Because service planners and providers continue to be locked into the dogma and ideologies of functionalism and biomedicalism, the risk remains for women with disabilities to be perceived and stereotyped as deviant. This attitude percolates through to women with disabilities and there is a danger that they do not see themselves to be like other women and thus they do not recognise themselves in the projected images of non disabled women in health promotion for women. A subsequent danger is that these women do not learn to identify with gender related health issues or education programmes thereby reducing their participation in developing their own health awareness and maintenance programmes.
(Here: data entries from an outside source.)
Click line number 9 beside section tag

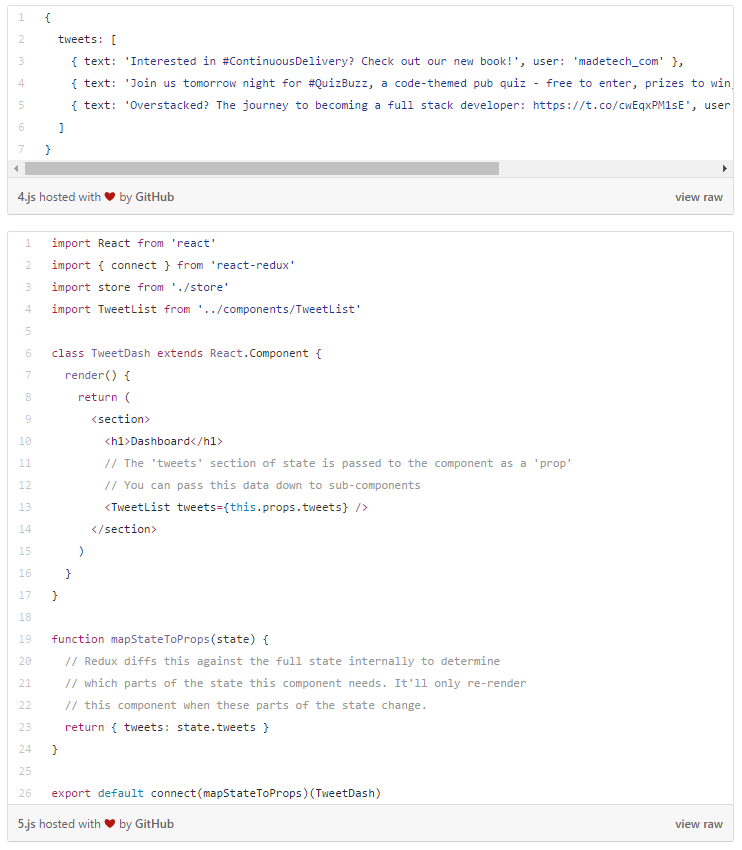(x=28, y=419)
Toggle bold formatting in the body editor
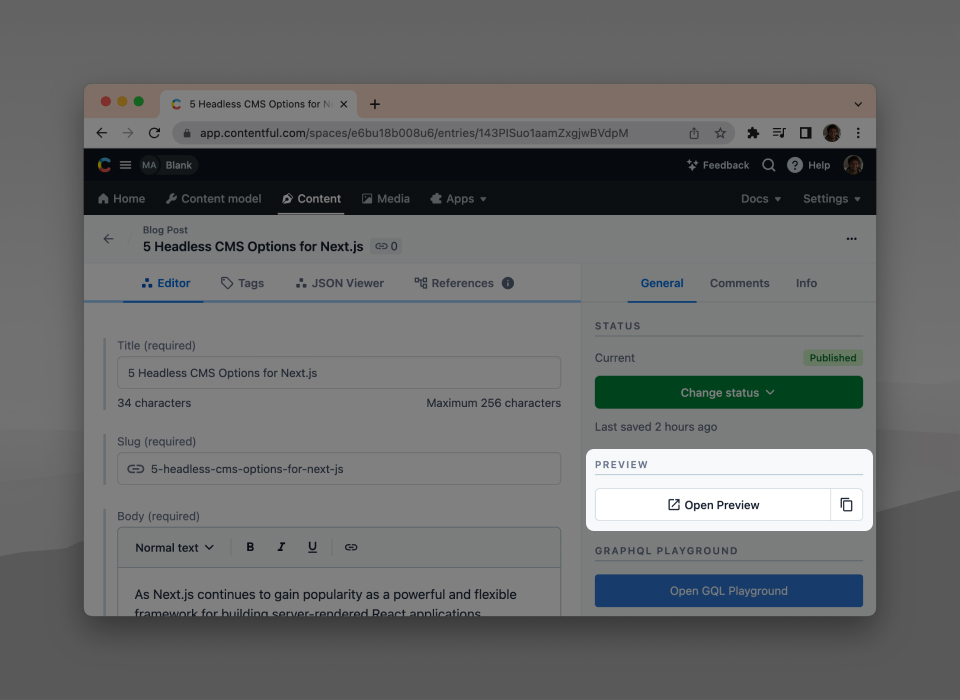Screen dimensions: 960x700 (x=250, y=547)
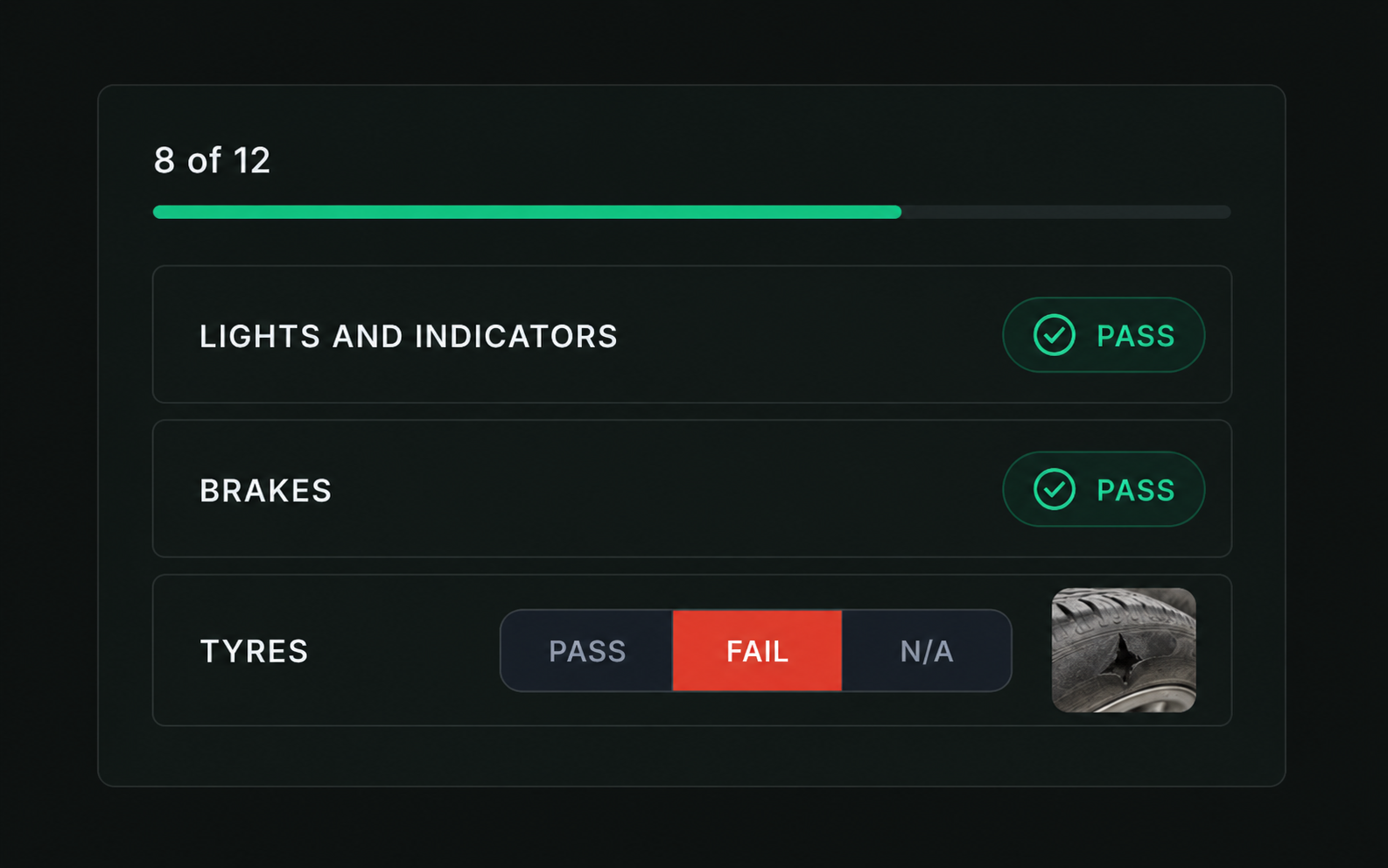Open the Lights and Indicators checklist row
This screenshot has height=868, width=1388.
pos(692,334)

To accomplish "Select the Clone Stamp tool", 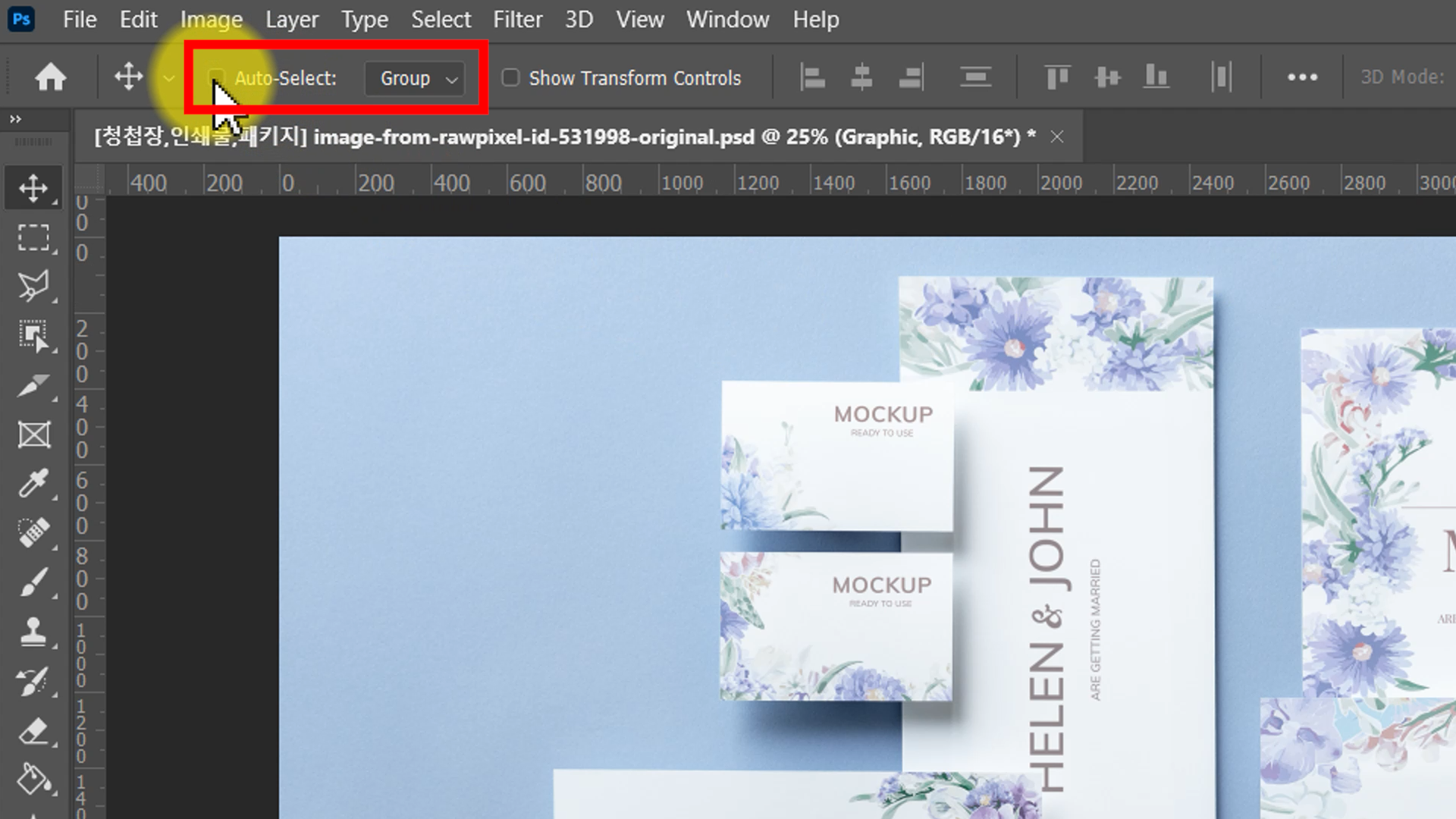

Thus the medical construct of women with disabilities leads to exclusionary perceptions and policy prejudices.

In Australia there are over 3 million people with disabilities. That is 18% of the total population of this country. Almost half of these are females, or, in other words, 1.5 million females in Australia have a disability (ABS 1993, p1). When you consider that we all come from a family and are embedded in a community context, the policy development to facilitate many women with disabilities in meeting their health needs becomes a significant issue.

This paper will examine some of the flaws existing in health and disability policy before suggesting strategies by which the National Women’s Health Policy and;Programme could meet the needs of women with disabilities, and other groups of women who feel alienated from mainstream services.

There is little research on the health needs of women with disabilities. This is highlighted in a survey conducted by the Victorian Women with Disabilities Network (1994) which stated that:
“Anecdotal evidence from women with disabilities shows they have particular difficulty accessing information and services. Women with disabilities have reported their great distress at not being able to find guidance or practical help with managing menstruation, contraception, exploitative relationships, sexually transmitted diseases, sexual assault, menopause, late onset incontinence, and osteoporosis. Although women’s health services are often sympathetic, their facilities are often physically or psychologically inaccessible.”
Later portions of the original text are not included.